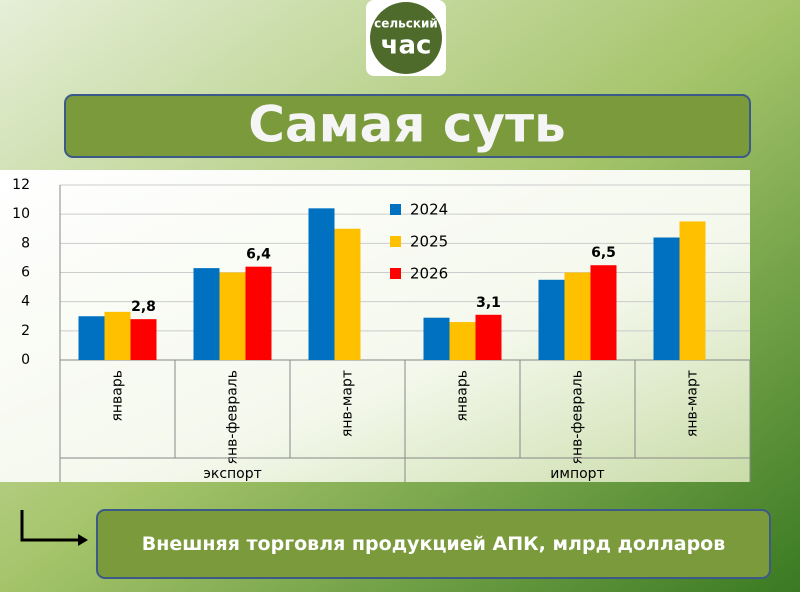 This screenshot has height=596, width=800. What do you see at coordinates (488, 303) in the screenshot?
I see `value-label: 3,1` at bounding box center [488, 303].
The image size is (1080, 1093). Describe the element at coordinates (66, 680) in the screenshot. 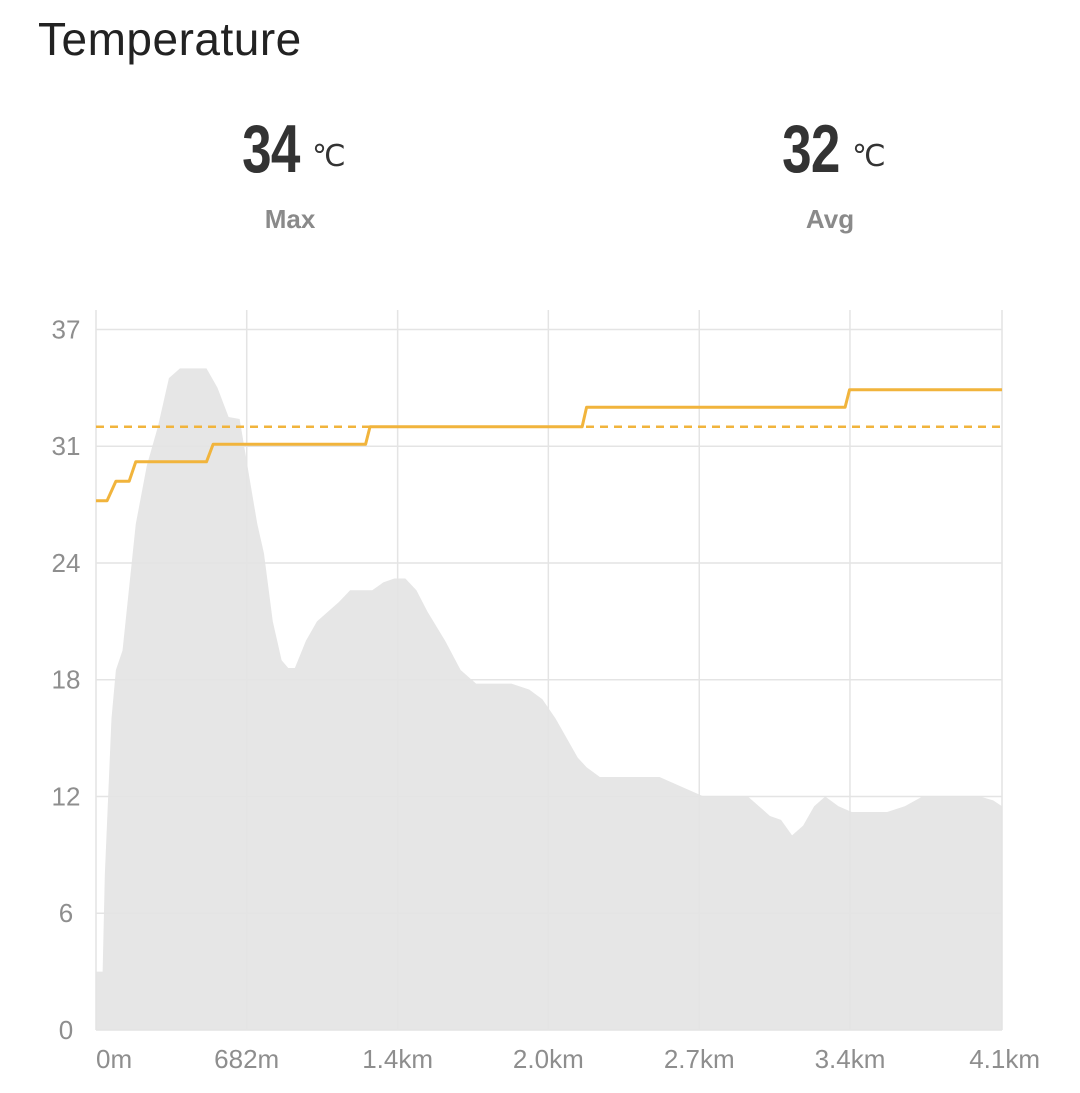

I see `y-tick-label: 18` at that location.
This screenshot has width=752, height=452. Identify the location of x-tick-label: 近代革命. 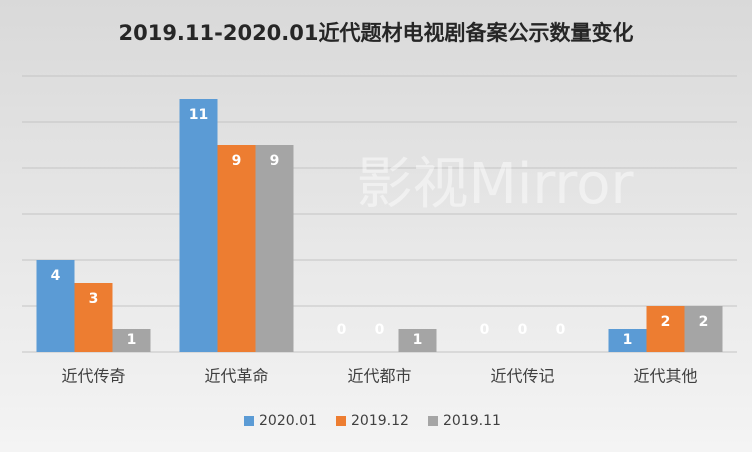
(236, 376).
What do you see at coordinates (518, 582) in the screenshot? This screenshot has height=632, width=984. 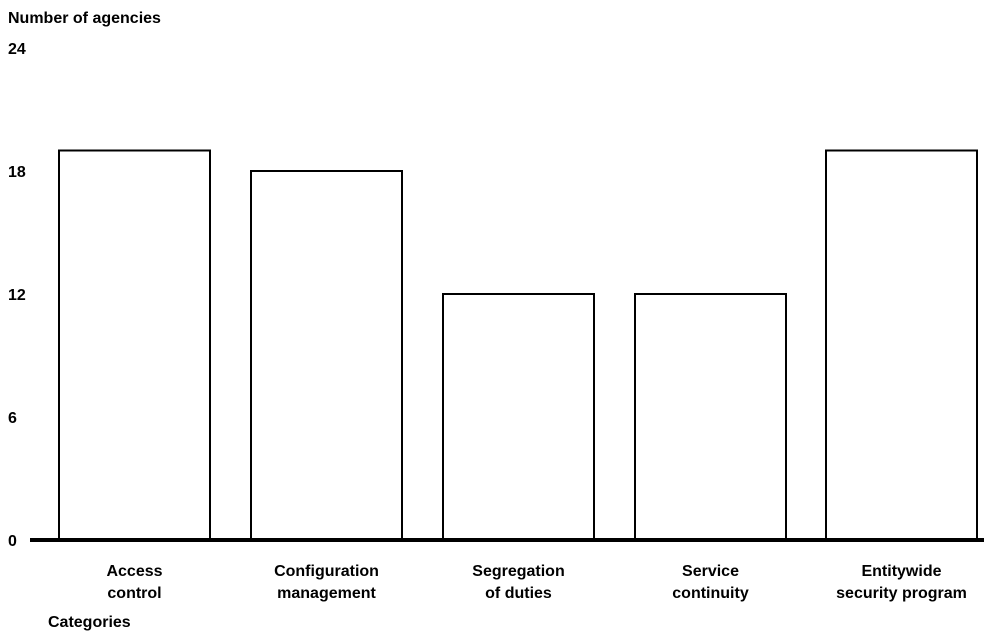 I see `category-label: Segregation of duties` at bounding box center [518, 582].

------------------------------

- [PROBLEM TO WORK ON] Express the lines above as a numbered list, leaving out blank lines. Cover only the part that opens with the line containing "The image size" and closes with the line containing "(236, 376).", both ends included, and leave the pictures out.

- [SOLUTION TO THE EXERCISE]
1. The image size is (1080, 1093). Describe the element at coordinates (66, 680) in the screenshot. 
2. I see `y-tick-label: 18` at that location.
3. This screenshot has width=752, height=452. Identify the location of x-tick-label: 近代革命. 
4. (236, 376).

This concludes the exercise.